** About this task **
The records below are to be transcribed exactly, with the pictures removed.

** Given data **
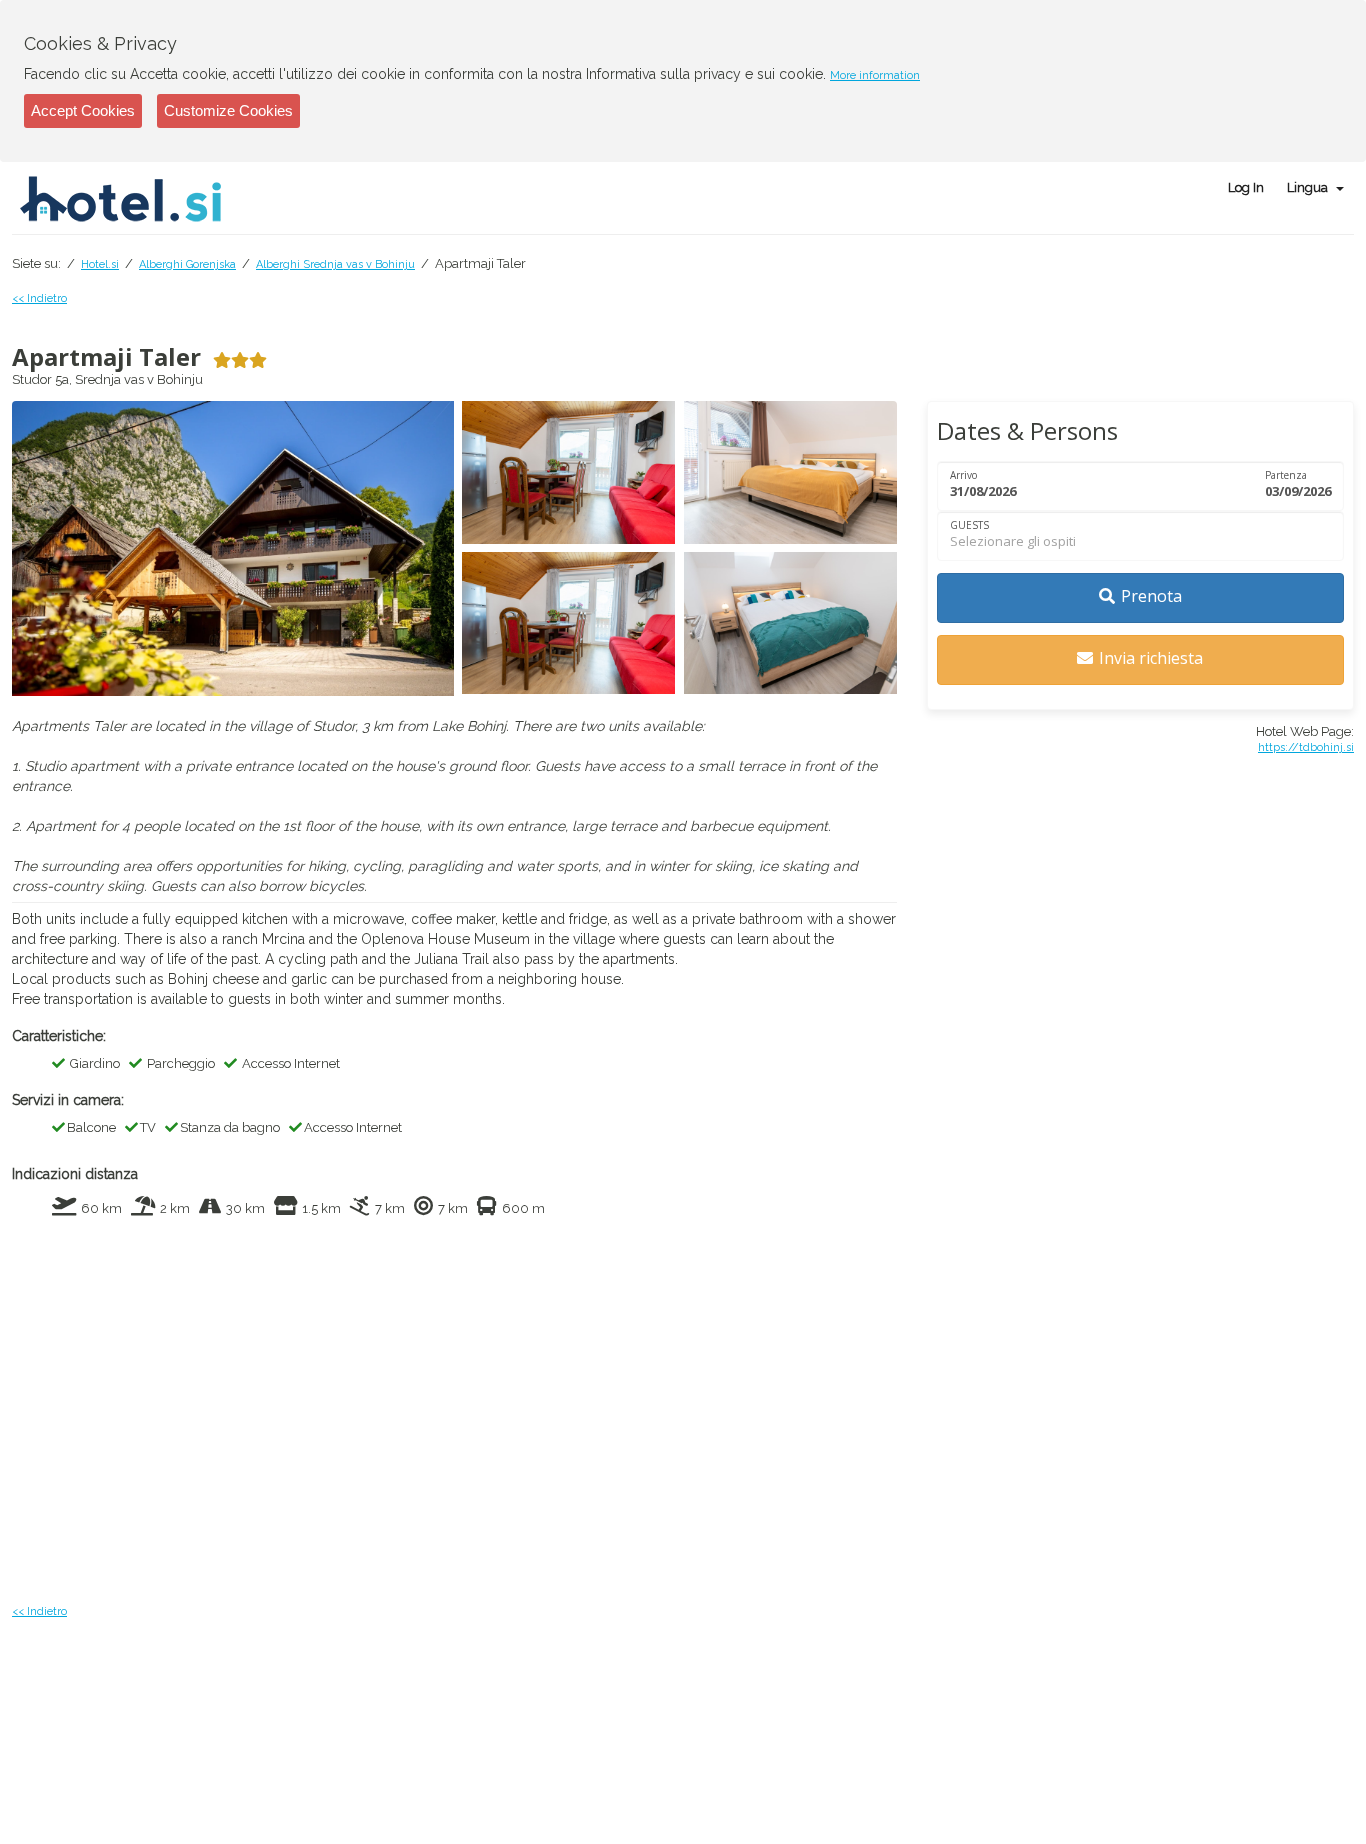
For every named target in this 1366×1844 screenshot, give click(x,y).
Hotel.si (100, 264)
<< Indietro (39, 298)
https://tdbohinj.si (1306, 747)
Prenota (1151, 596)
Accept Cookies (83, 110)
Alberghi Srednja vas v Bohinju (335, 264)
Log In (1246, 187)
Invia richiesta (1151, 658)
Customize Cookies (228, 110)
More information (875, 75)
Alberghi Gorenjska (187, 264)
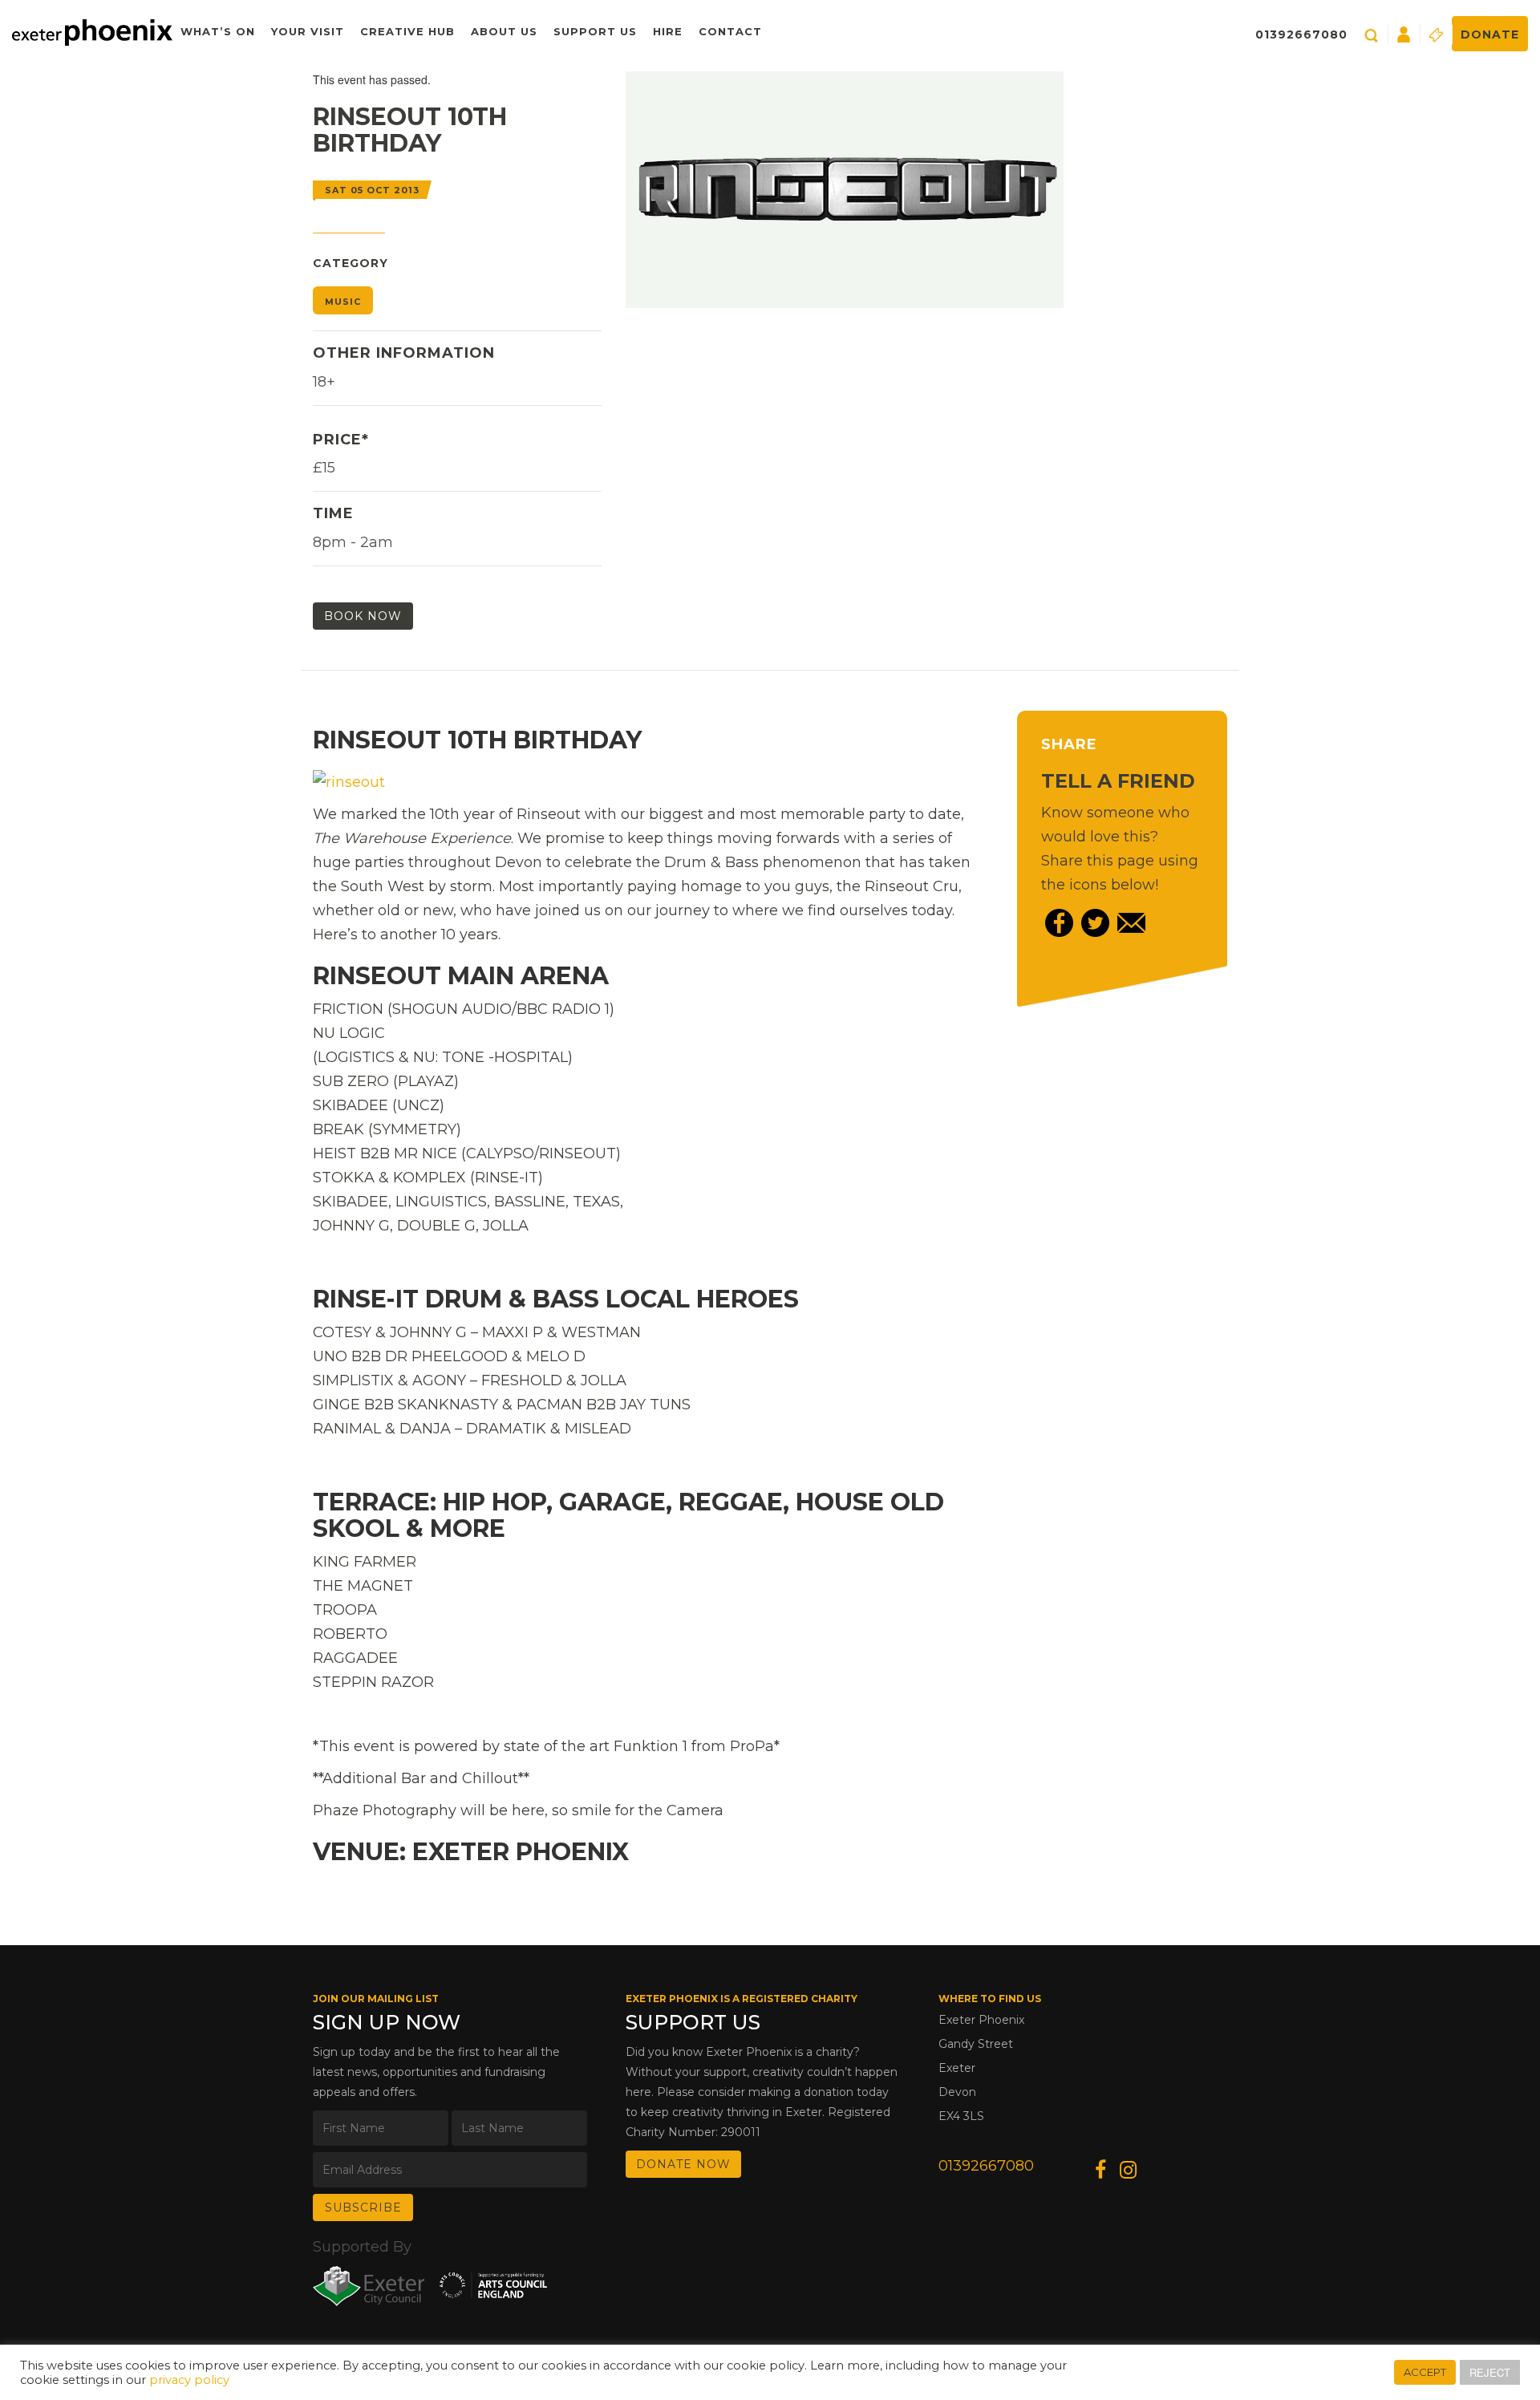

** Your response **
For every named target in this 1366×1844 screenshot, give click(x,y).
Hotel.si (100, 264)
<< Indietro (39, 298)
https://tdbohinj.si (1306, 747)
Prenota (1151, 596)
Accept Cookies (83, 110)
Alberghi Srednja vas v Bohinju (335, 264)
Log In (1246, 187)
Invia richiesta (1151, 658)
Customize Cookies (228, 110)
More information (875, 75)
Alberghi Gorenjska (187, 264)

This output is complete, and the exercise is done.